Tuesday, January 5, 2010

My Hawaiian Holiday...with Obama, Limbaugh and The Governor

Just back from Hawaii; plane took off just as New Year's Eve fireworks erupted  over Oahu. A barge off Waikiki launched red air-hibiscus, and the wedge-shaped neighborhoods carved into the Pali foothills came alive with bursting colors. We circled over the island and I ooh'd in delight at our unexpected celebration.

Though we came for business as well as pleasure, we happened to be in Hawaii at a fortuitous time.  President Obama was vacationing in Kailua, and after a luscious afternoon at Lanikai beach, we drove to the home of friends who happened to live on a street just a block away from him. Strolling onto the sand, I saw paparazzi with long lenses and a small tent in front of the Obama's Bed and Breakfast, but no sign of presidential sunbathers.  This was shortly after the radio had blared that an ambulance had been summoned to the compound, apparently for an injured friend of the family.  In a small canal adjacent to the Obama's accommodations was an omnious-looking gray-painted boat, with scads of antennas. The Kailua street was blocked off.

Our "local" friends said there's a big push by hotel owners to ban B-and-Bs (hoteliers already got an ordinance forbidding rental of condos and homes for less than a month). And yet, the president wasn't criticized for staying in one.

Last year, another business-with-pleasure Hawaii visit coincided with the Obamas'. Then, as our Chanuka menorah illuminated our hotel room, a lightning storm outside hit a transformer, and the island went dark. When our candles extinguished, emergency lights in the corridor were the only illumination; from our balcony we looked down on a Kalakaua Blvd, the main drag of Waikiki, eerily blank without its neon lights.  Our power was off for 8 hours; the Obamas carried on as generators immediately kicked in.
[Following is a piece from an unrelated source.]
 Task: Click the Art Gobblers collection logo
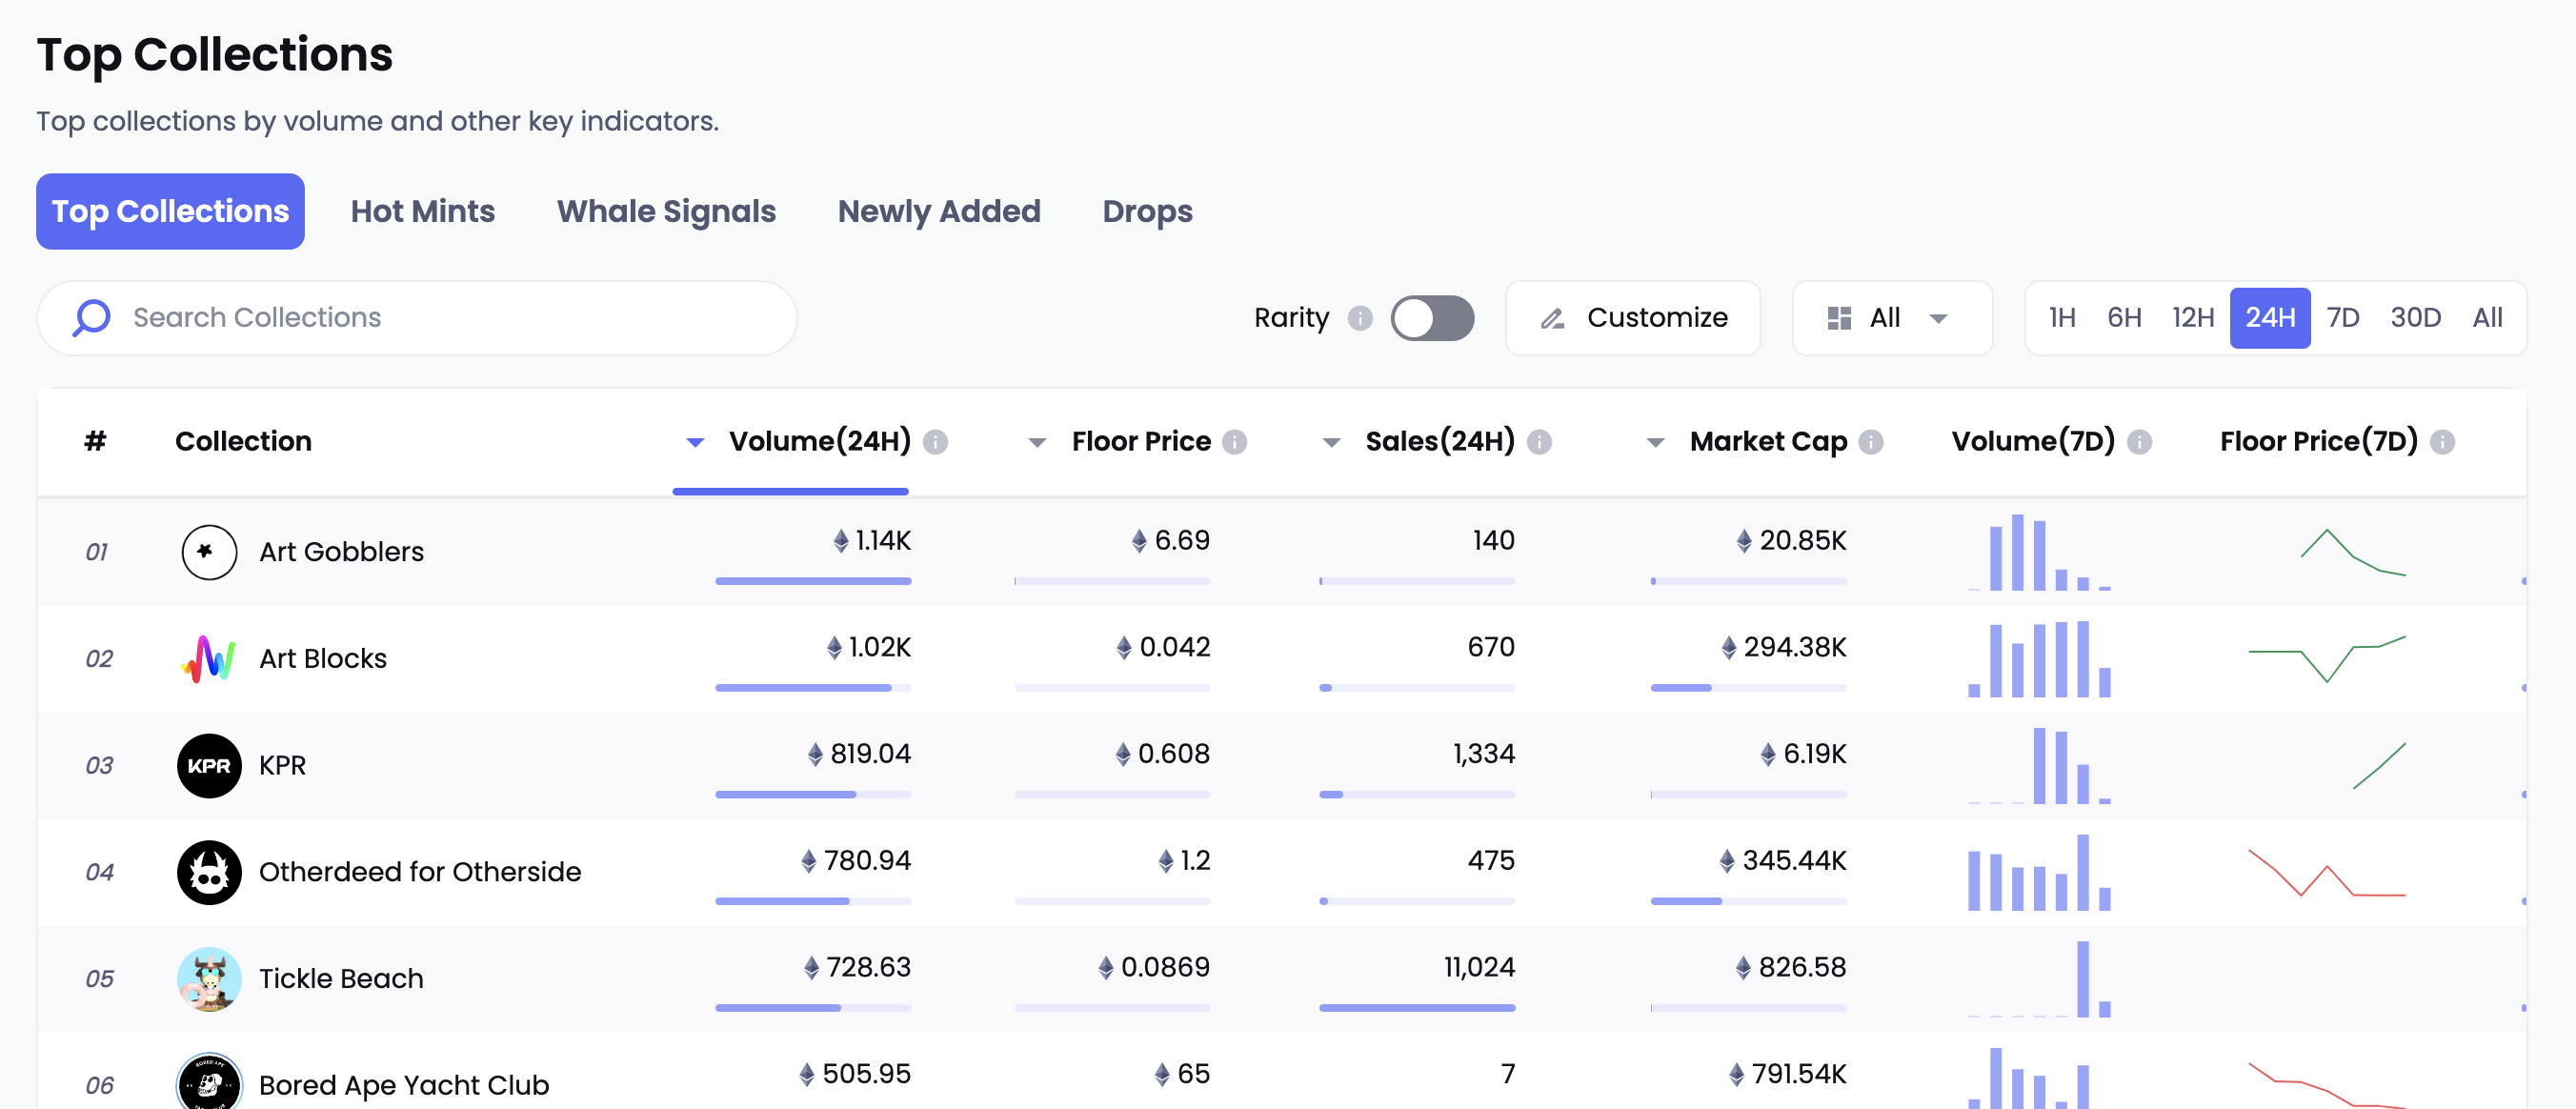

Also during our stay this year, Rush Limbaugh suffered an apparent heart attack at the Kahala Hotel that turned out to be not a heart attack, as he reported in a press conference describing an angiogram he had at Queens Hospital in Honolulu.  My husband gave a TV comment about it.
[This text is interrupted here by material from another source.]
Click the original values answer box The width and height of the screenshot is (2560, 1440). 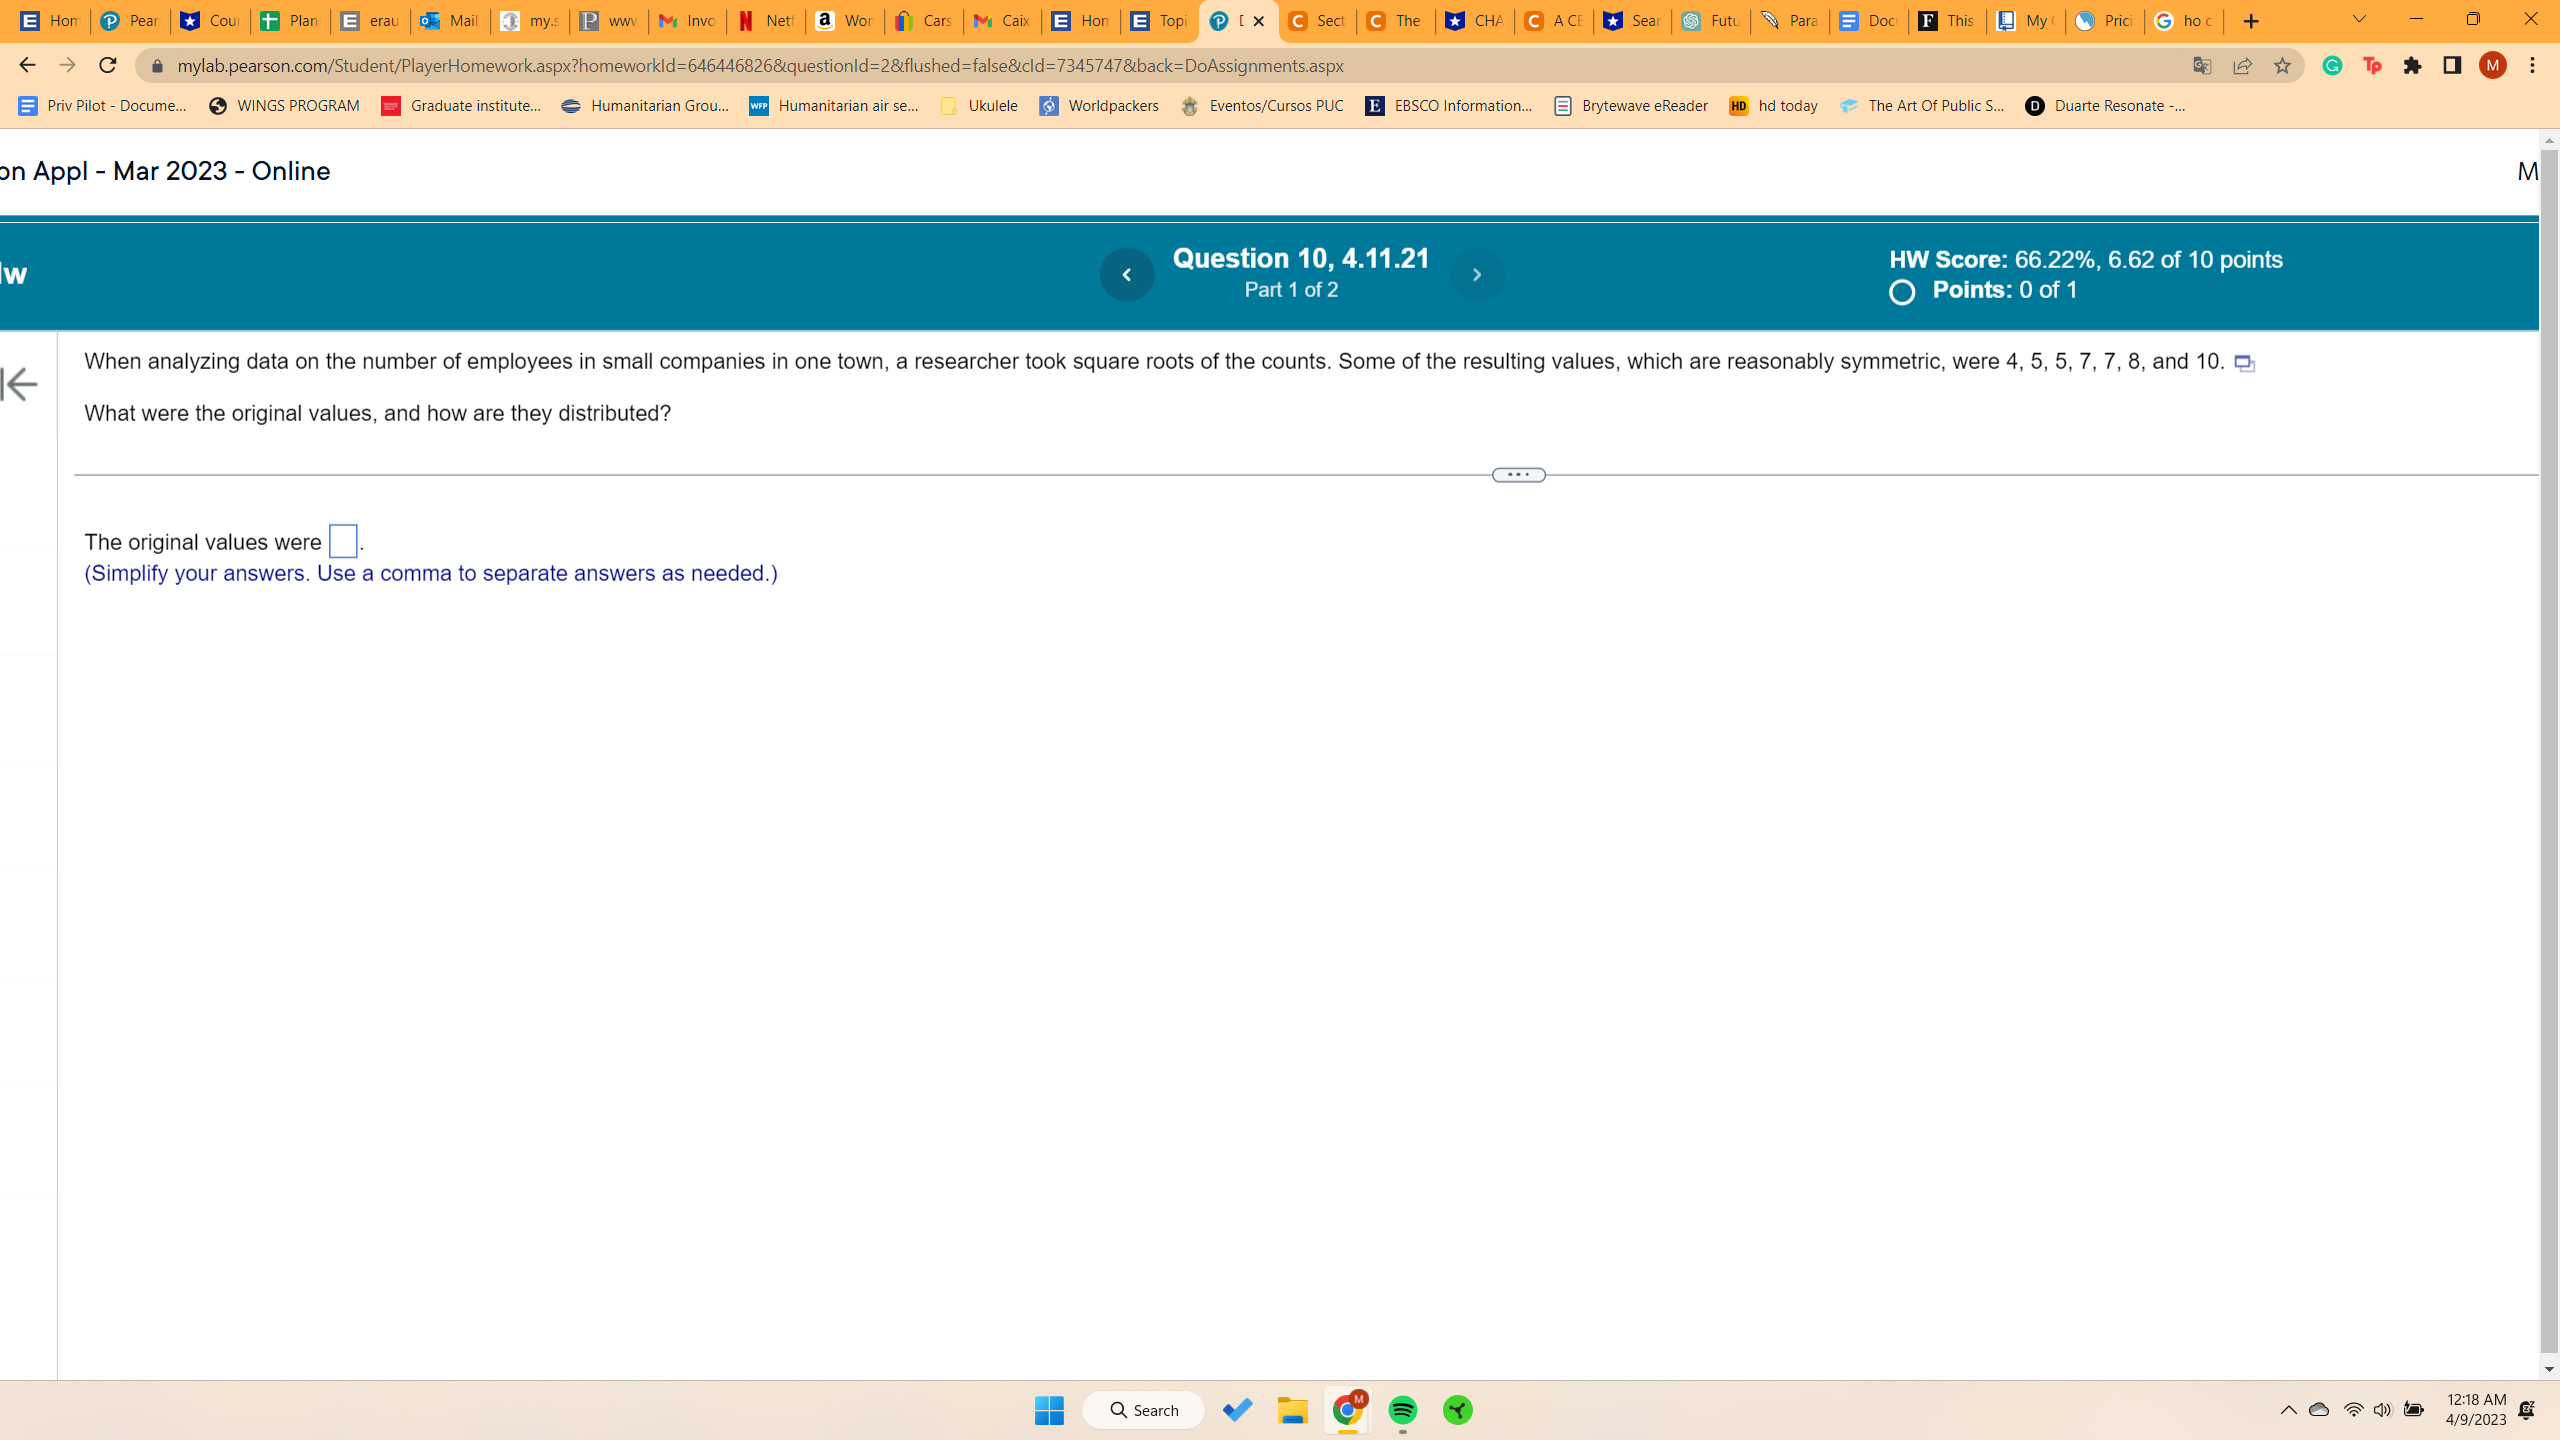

Then there was the evening with Gov. Linda Lingle and Leut. Gov. Duke Aiona...got to chat with both, and my son sang and played ukulele for the crowd.  In this very Democratic state, Gov. Lingle, a two-term Republican who is term-limited out of another run, is the sane balance that insures the budget fits, even when it's unpopular.  I was especially impressed by her ability to cogently describe positive changes during her tenure, particularly in education and reducing corruption.  Hawaii is deceptively laid-back, and has its own racial hierarchy and culture, a layer of island life tourists only occasionally glimpse. 

Our friends who live there know how to navigate based on local hi-signs and even speaking pidgin.  Being "haole," (white) is a disadvantage, and being wealthy is disdainful among certain groups.  Much as I prefer Hawaiian climate, and adore our good friends there, this peculiar cultural difference keeps me an outsider. I suppose that might be true for many parts of America to an extent--but nowhere else was so recently a monarchy and is so physically separated from the mainstream--and the mainland.

Well, both Pres. Obama and my family are back home.  But I can smile at the nifty bobbling souvenir in the back of my car, rhythmically moving with the windshield wipers in the morning darkness as I schlep my son to school.

1 comment:

  1. One of my good friends was a school teacher on the even more remote island --Molakai--and told me about the natives' views of white folks.

    Glad you're back safely. Your man sounds more himself when he's in the Pac-Northwest.